Luke gives no reason for Agrippa’s renewal of the persecution, except that it “pleased the Jews”, i.e. the Jewish authorities, meaning the Annas family. Agrippa chose James, the brother of John, as an example to test the political winds (Acts 12:2-3). James is mentioned second in three of the four lists of the Apostles (Matthew 10:2-4; Mark 3:16-18; Luke 6:13-16; Acts 1:13), always following Peter, showing his importance in the Messianic community. In all of the lists where only the inner three are mentioned (Peter, James and John), James always comes before John and never the other way around. So, by choosing James, Agrippa sought to secure the good will of the Jewish authorities mentioned in Acts 12:3, and Messianics of lesser significance wouldn’t due.

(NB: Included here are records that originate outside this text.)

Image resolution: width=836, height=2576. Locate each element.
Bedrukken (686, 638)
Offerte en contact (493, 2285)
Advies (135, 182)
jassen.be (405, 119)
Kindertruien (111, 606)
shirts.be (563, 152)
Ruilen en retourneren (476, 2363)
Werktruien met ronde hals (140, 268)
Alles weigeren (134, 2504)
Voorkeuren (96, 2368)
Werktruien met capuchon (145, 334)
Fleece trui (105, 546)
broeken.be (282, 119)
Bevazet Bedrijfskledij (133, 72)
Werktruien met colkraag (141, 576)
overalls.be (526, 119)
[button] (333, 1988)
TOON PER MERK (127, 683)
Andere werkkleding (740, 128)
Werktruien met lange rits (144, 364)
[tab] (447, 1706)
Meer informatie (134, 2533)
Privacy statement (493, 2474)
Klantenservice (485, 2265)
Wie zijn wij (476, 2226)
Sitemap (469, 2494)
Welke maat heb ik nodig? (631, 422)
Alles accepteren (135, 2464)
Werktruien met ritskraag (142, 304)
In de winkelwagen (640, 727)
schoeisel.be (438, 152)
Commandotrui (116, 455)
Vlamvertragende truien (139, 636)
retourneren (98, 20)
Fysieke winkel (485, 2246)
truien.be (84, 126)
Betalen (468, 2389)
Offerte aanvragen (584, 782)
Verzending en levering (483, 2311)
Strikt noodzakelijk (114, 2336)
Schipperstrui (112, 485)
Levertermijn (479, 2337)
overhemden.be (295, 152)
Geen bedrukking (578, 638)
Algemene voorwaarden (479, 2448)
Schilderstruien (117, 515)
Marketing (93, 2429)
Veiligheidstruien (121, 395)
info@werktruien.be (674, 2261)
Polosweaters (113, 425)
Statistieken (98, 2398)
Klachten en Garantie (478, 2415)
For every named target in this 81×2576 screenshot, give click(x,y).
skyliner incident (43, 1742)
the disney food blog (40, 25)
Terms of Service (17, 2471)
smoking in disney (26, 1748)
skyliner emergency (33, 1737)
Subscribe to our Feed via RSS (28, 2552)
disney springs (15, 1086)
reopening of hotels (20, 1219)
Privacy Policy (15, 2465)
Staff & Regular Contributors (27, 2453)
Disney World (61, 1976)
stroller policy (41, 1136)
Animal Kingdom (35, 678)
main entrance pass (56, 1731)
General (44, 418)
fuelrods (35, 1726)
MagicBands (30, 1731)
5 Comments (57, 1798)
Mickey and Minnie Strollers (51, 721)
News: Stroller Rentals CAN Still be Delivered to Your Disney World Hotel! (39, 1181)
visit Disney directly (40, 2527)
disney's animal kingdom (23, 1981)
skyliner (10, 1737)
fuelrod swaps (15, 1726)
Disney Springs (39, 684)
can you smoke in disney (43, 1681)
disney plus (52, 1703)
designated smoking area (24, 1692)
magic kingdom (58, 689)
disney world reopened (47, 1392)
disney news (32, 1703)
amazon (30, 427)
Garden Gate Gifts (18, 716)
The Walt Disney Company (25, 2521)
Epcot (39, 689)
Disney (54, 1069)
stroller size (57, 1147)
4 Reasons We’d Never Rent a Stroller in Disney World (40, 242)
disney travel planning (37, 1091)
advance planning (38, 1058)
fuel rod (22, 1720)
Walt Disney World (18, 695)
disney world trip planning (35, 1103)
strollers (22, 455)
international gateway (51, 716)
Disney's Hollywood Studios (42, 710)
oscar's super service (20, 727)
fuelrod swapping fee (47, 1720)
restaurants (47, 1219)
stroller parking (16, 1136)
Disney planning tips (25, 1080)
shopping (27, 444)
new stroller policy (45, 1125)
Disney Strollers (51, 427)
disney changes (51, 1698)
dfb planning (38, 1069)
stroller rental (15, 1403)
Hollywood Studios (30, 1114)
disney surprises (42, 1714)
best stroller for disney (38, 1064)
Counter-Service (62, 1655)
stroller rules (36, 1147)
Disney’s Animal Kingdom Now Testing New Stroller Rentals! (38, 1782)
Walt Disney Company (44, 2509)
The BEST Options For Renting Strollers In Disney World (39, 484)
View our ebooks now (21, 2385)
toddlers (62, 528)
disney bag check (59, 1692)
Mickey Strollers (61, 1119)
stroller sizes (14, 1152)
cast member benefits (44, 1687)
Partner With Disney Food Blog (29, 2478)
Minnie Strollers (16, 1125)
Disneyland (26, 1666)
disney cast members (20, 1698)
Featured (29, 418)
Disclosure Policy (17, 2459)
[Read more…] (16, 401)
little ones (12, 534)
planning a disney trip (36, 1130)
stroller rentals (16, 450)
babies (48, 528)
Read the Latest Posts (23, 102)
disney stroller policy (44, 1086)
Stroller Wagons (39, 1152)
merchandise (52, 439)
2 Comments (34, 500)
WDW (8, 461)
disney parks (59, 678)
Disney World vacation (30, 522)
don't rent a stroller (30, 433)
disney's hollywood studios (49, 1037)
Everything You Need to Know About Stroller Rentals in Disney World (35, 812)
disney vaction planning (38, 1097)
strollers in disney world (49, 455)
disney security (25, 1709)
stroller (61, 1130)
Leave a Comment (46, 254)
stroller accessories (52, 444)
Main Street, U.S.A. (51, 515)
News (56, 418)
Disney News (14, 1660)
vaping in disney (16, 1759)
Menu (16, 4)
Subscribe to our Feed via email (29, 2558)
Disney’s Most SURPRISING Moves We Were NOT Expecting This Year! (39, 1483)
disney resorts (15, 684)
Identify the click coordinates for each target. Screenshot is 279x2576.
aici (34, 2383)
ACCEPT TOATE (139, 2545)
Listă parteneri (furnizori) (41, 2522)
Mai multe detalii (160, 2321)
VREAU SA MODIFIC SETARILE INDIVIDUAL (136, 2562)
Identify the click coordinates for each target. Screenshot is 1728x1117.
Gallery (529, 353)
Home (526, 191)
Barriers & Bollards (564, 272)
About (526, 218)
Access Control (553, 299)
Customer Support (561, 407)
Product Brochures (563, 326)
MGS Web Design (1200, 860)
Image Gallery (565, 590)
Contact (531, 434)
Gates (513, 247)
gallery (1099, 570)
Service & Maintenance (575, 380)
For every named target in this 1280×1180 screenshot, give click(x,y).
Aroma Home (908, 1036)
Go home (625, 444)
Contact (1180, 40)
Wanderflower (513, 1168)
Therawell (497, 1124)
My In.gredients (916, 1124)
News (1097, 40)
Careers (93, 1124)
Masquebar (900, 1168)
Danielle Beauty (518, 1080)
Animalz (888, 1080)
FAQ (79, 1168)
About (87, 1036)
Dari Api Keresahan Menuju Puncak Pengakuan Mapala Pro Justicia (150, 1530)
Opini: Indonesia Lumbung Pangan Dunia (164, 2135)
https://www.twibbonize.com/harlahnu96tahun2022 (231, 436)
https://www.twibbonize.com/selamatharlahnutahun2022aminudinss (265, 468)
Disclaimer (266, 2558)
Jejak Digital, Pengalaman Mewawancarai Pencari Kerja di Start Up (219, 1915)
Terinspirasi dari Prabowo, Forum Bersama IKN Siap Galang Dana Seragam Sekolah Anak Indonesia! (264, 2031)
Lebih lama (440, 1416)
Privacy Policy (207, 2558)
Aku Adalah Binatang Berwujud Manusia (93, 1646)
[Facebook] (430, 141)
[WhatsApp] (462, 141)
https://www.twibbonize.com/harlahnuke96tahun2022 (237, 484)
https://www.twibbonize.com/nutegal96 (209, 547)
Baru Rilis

Luke begins Acts 12 with the words: “Now about that time Herod the king stretched forth his hands to vex certain of the church” (Acts 12:1 – KJV), and there is a general agreement among most modern translations with how the KJV translates this verse. However, about what time is Luke referring? Is he referring to the time when Agabus’ uttered his prophecy, or is it when the prophecy was fulfilled? Curiously, the Greek translated “about” can also be translated “after” and is so done 65 times as opposed to it being translated “about” only 3 times in the KJV. If it can be translated “after” there should be no controversy, because Acts 12:1 occurs “after” all of what occurred in Acts 11. Wuest, however, gives sense to it all by translating it: “Now at that strategic significant period…” In other words, the whole period of time between Agabaus’ prophecy and its fulfillment is in mind. Not long before James was killed, Paul embarked on his first missionary journey, beginning in Cyprus and ending in Galatia, and reports of his success on Cyprus probably reached the ears of the Jewish authorities in Jerusalem. Unrest over uncircumcised gentiles, such as Sergius Paulus, being admitted into a Jewish sect with the full approval of the Messianic authorities in Jerusalem was pushed into the political arena and Agrippa, seeking to please the powerful priestly clan of Annas, addressed the issue by seizing and executing James and vexing the Church of God, headquartered there.